Artificial intelligence technologies offer a range of benefits to federal agencies, but an official from the Department of Veterans Affairs (VA) on Tuesday warned that agencies should not view AI as “the silver bullet that fixes everything.”
Barbara Morton, the deputy chief veterans experience officer at the VA, explained that AI can be “incredibly helpful” in helping agencies be as efficient and effective as possible. However, she also cautioned agencies not to become too enamored with the new technology and lose sight of their mission.

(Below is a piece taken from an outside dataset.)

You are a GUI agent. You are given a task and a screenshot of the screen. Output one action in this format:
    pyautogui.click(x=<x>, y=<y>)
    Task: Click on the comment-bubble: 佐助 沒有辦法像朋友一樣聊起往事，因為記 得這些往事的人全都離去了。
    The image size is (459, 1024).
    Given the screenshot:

“One of my dear colleagues here at VA said a couple weeks ago, ‘You can’t automate empathy.’ And I think that is such a profound statement in the sense of we are serving people,” Morton said during an Aug. 19 event hosted by Federal News Network. “If we can make things more efficient and easy through AI and automation and all these technological enhancements, I think that’s wonderful.”
“However, we are serving people, and people have interactive needs. They have human needs that a machine might not be able to answer. So, I would caution all of us to not lose sight of the person that we are serving,” she added.
Morton explained that the starting point should always be human-centered design – the concept of actually going out and talking to the people you’re serving before you devote resources to developing a product, service, or system.
She stressed the importance of “understanding how they want service delivery in a way that matters most to them and creates great impact for them.” Additionally, she said agencies should allow themselves to be measured by their customers’ ratings, rather than traditional operational metrics of performance.
“What is their adjudication of how we are doing? Because they should be the judges of how their government is functioning for them,” Morton said.
The official also noted that the VA has “been able to earn a good report card from veterans and users” for their VA: Health & Benefits mobile app, which has a 4.8 rating on the Apple Store. That rating is rivaling industry leaders such as USAA and Uber.
The app reflects the redesigned VA.gov website, which the agency launched in 2018 to serve as a digital front door for veterans. The VA: Health & Benefits mobile app offers a different view of that system for tech-savvy veterans who want to access these features in a quick and easy way.
“We’re able to earn that score not because we’re special; it’s because we’re designing with those that utilize our services to respond to what they want and deliver it,” Morton said.
“So, to me, [there’s] really always room for improvement. We’re always striving to do the best that we possibly can. But I think that’s a really concrete use case to prove the concept of how powerful the framework and usage of human-centered design and incorporating our customers into our build and solutions, how powerful that is to produce great results for those that we serve,” she said.